Livesey Geoffrey
Independent Nutrition Logic Ltd, Wymondham, Norfolk, UK.
Proc Nutr Soc. 2005 Feb;64(1):105-13. doi: 10.1079/pns2004400.
The present review considers the background to terminology that relates foods, glycaemia and health, including 'available carbohydrate', 'glycaemic index' (GI), 'glycaemic glucose equivalent', 'glycaemic response index' and 'net carbohydrate', and concludes that central to each of these terms is 'glycaemic load' (GL). GL represents the acute increase in exposure of tissue to glucose determined by foods; it is expressed in ingested glucose equivalents (per 100 g fresh weight or per serving), and is regarded as independent of the state of glucose metabolism from normal to type 2 diabetes mellitus (T2DM). Ad libitum studies in overweight or obese adults and children show that low-GL diets are associated with marked weight benefits, loss of adiposity and reduced food intake. Weight benefits appear on low-glycaemic v. high-glycaemic available carbohydrates, unavailable v. available carbohydrates and protein v. available carbohydrate. Energy intake immediately after lowering of meal GL via carbohydrate exchanges is apparent only after a threshold cumulative intake of >2000 MJ. Various epidemiological and interventional studies are discussed. A relationship between GL and the development of T2DM and CHD is evident. Studies that at first seem conflicting are actually consistent when data are overlaid, such that diets with a GL of >120 glucose equivalents/d would appear to be inadvisable. Whereas certain studies might place GI as being slightly stronger than GL in relation to T2DM risk, this situation appears to be associated with observations in a lower range of GL or when the range of GI is too narrow for accuracy; nevertheless, authors emphasise the importance of GL. Among the studies reviewed, GL offers a better or stronger explanation than GI in various observations including body weight, T2DM in nurses, CHD, plasma triacylglycerols, HDL-cholesterol, high-sensitivity C-reactive protein and protein glycation. Where information is available, the associations between risk factors and GL are either similar or stronger in the overweight or obese, as judged by BMI, and apply to both body weight and blood risk factors. The implications tend to favour a long-term benefit of reducing GL, for which further study is necessary to eliminate any possibility of publication bias and to establish results in clinical trials with overweight and obese patients.
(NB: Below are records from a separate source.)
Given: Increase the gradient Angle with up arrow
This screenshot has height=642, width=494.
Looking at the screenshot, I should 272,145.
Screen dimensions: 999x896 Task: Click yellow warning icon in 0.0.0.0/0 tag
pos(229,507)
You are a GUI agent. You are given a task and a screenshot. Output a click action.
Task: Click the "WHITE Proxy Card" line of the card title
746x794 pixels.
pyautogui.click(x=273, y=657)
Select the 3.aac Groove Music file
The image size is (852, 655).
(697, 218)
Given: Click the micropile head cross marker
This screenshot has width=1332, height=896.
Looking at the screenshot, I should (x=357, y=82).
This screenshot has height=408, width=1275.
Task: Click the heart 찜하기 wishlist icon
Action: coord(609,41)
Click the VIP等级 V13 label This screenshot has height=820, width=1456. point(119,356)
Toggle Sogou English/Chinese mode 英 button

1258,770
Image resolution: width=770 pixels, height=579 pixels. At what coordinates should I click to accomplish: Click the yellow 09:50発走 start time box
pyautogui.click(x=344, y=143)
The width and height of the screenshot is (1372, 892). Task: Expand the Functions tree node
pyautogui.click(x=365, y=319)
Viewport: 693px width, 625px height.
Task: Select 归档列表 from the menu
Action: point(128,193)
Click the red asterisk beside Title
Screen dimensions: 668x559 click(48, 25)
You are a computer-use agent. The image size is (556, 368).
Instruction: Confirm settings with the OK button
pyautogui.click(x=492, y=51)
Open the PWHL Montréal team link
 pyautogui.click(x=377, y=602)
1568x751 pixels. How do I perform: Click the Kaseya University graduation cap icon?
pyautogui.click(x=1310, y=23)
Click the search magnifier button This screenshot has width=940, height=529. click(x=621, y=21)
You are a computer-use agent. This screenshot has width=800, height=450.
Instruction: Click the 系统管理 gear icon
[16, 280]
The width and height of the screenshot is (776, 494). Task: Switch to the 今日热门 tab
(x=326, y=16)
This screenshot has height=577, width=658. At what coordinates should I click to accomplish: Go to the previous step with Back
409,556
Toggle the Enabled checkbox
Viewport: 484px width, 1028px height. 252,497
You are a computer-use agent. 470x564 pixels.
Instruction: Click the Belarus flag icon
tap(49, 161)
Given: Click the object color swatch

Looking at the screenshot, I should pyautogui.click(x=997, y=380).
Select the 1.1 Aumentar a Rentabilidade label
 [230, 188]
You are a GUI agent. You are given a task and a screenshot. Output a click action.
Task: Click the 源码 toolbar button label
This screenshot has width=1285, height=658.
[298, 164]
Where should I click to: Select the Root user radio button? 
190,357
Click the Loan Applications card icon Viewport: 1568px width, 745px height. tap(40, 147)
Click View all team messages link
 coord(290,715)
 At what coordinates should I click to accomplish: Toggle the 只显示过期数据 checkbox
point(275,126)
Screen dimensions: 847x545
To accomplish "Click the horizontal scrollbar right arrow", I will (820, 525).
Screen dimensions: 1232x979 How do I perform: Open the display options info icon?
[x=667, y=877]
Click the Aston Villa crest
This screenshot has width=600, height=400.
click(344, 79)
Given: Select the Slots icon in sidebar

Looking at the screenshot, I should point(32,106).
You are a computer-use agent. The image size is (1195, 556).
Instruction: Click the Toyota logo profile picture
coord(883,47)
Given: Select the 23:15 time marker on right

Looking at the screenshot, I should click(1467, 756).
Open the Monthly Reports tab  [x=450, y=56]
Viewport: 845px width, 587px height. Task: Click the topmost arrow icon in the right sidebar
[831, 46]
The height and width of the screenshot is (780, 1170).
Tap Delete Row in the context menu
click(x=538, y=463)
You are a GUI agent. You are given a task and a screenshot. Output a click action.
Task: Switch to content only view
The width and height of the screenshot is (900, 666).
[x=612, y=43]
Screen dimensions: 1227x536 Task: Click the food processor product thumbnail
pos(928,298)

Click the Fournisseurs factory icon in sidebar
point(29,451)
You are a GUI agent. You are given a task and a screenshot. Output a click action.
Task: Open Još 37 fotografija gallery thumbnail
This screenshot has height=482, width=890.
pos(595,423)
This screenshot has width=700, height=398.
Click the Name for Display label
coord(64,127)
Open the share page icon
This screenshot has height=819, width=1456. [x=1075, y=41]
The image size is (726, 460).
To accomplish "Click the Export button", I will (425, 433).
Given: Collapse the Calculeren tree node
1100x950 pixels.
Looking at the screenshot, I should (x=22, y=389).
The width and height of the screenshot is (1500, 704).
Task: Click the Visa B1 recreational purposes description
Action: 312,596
本综述探讨了与食物、血糖和健康相关术语的背景,包括“可利用碳水化合物”、“血糖生成指数”(GI)、“血糖葡萄糖当量”、“血糖反应指数”和“净碳水化合物”,并得出结论,这些术语的核心都是“血糖负荷”(GL)。GL表示食物所决定的组织对葡萄糖暴露的急性增加;它以摄入的葡萄糖当量表示(每100克新鲜重量或每份),并且被认为与从正常到2型糖尿病(T2DM)的葡萄糖代谢状态无关。对超重或肥胖成年人及儿童的随意饮食研究表明,低GL饮食与显著的体重益处、脂肪减少和食物摄入量降低有关。在低升糖指数与高升糖指数的可利用碳水化合物、不可利用碳水化合物与可利用碳水化合物以及蛋白质与可利用碳水化合物之间,均出现了体重益处。通过碳水化合物交换降低餐食GL后,能量摄入仅在累积摄入量超过2000兆焦耳的阈值后才明显。文中讨论了各种流行病学和干预性研究。GL与T2DM和冠心病发展之间的关系是明显的。起初看似相互矛盾的研究,当数据叠加时实际上是一致的,因此GL大于120葡萄糖当量/天的饮食似乎不可取。虽然某些研究可能认为在T2DM风险方面GI比GL略强,但这种情况似乎与GL较低范围内的观察结果有关,或者当GI范围过窄而不准确时;尽管如此,作者强调了GL的重要性。在所审查的研究中,在包括体重、护士中的T2DM、冠心病、血浆甘油三酯、高密度脂蛋白胆固醇、高敏C反应蛋白和蛋白质糖基化等各种观察中,GL比GI提供了更好或更强的解释。在有信息可查的情况下,根据BMI判断,超重或肥胖人群中风险因素与GL之间的关联要么相似,要么更强,并且适用于体重和血液风险因素。其影响倾向于支持降低GL的长期益处,为此需要进一步研究以消除发表偏倚的任何可能性,并在超重和肥胖患者的临床试验中确定结果。